# [Tugas untuk Dikerjakan]
Teruskan teks tentang ciri-ciri fisik Rasulullah SAW, dimulai tepat sesudah kalimat terakhirnya.

# [Teks yang Ditampilkan]
····················

Jumat, 15 April 2011

GAMBARAN CIRI2 FISIK ROSULULLAH

I. Kalam As-Sayyid Al-Allamah Muhammad bin Alawi Al-Maliki
Tubuh Rasulullah SAW tidak tinggi, juga tidak pendek. Warna kulitnya tidak terlalu putih dan tidak terlalu coklat. Juga rambutnya, tidak terlalu keriting dan tidak pula sangat lurus. Ketika wafat, pada kepala beliau hanya ada dua puluh helai uban. Tubuh beliau amat baik, berdada lebar hingga dua belah pundaknya, tampak agak berjauhan. Rambut beliau kadang-kadang dibiarkan panjang hingga menyentuh pundak, kadang dipotong pendek hingga hanya sampai pada bagian bawah telinga. Beliau berjanggut lebat. Dua tapak tangan dan jari-jarinya berkulit tebal.

····················

# [Kumpulan Catatan]
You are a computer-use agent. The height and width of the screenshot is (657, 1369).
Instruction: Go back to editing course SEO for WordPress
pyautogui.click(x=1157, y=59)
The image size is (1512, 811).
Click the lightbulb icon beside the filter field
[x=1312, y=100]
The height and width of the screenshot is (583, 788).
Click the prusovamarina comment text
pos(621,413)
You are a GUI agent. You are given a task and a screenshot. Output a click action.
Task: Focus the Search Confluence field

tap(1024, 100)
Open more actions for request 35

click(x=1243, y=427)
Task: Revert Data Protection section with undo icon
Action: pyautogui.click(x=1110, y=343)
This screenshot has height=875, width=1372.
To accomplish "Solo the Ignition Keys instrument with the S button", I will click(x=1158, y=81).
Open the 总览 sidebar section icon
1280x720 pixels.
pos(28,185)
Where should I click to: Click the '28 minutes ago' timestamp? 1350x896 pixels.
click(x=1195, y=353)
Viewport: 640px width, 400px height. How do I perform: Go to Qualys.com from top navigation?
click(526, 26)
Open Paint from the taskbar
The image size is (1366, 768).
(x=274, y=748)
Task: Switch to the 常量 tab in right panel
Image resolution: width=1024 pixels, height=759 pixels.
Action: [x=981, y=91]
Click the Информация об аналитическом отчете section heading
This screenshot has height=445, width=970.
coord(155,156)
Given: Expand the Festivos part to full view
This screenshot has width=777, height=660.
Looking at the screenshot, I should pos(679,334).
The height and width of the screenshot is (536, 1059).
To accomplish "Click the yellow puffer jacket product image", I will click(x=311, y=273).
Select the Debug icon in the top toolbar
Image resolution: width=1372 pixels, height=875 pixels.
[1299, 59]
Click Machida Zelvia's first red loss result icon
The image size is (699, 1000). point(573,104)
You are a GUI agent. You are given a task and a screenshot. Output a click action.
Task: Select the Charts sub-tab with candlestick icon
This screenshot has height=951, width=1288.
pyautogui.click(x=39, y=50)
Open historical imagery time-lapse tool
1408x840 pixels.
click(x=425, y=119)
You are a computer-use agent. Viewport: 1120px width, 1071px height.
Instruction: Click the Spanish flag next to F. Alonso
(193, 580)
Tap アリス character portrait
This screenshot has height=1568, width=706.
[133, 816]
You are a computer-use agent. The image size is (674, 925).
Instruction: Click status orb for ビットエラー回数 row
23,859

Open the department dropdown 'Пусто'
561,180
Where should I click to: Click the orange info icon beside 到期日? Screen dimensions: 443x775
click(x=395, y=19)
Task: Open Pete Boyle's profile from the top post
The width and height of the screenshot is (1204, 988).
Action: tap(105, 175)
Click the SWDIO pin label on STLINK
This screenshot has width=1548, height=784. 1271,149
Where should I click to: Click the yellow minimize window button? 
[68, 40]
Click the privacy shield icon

····················

# [Jawaban Tertulis]
Kepala dan tulang lehernya besar dan kuat. Bentuk wajahnya agak bulat. Beliau bermata lebar dengan bagian tengah berwarna hitam pekat serta bulu mata yang panjang lentik. Penghujung matanya (saluran air mata) nampak berwarna kemerah-merahan. Di bagian tengah dada, dari atas memanjang ke bawah hingga pusar banyak tumbuh rambut halus bagaikan lembaran memanjang. Beliau berjalan kuat-kuat sampai membongkok sedikit seolah-olah sedang berjalan menurun. Wajah beliau bersinar berseri-seri dan cerah bagaikan bulan purnama.
Suara beliau nyaring terdengar, dua belah pipinya rata pada permukaan wajahnya, dan bagian rahangnya tampak kokoh. Rata pada bagian dada dan perut. Dari bagian bawah bahu hingga lengan kedua tangannya tumbuh rambut halus, demikian juga pada bagian atas dada. Dua pergelangan tangan beliau tampak kuat dan agak panjang. Dua tapak tangannya besar dan lebar, tidak terlalu padat dengan daging. Pada bagian bawah bahu belakang sebelah kiri terdapat khatam an-nubuwwah (stempel kenabian) tampak seperti bulatan telur merpati.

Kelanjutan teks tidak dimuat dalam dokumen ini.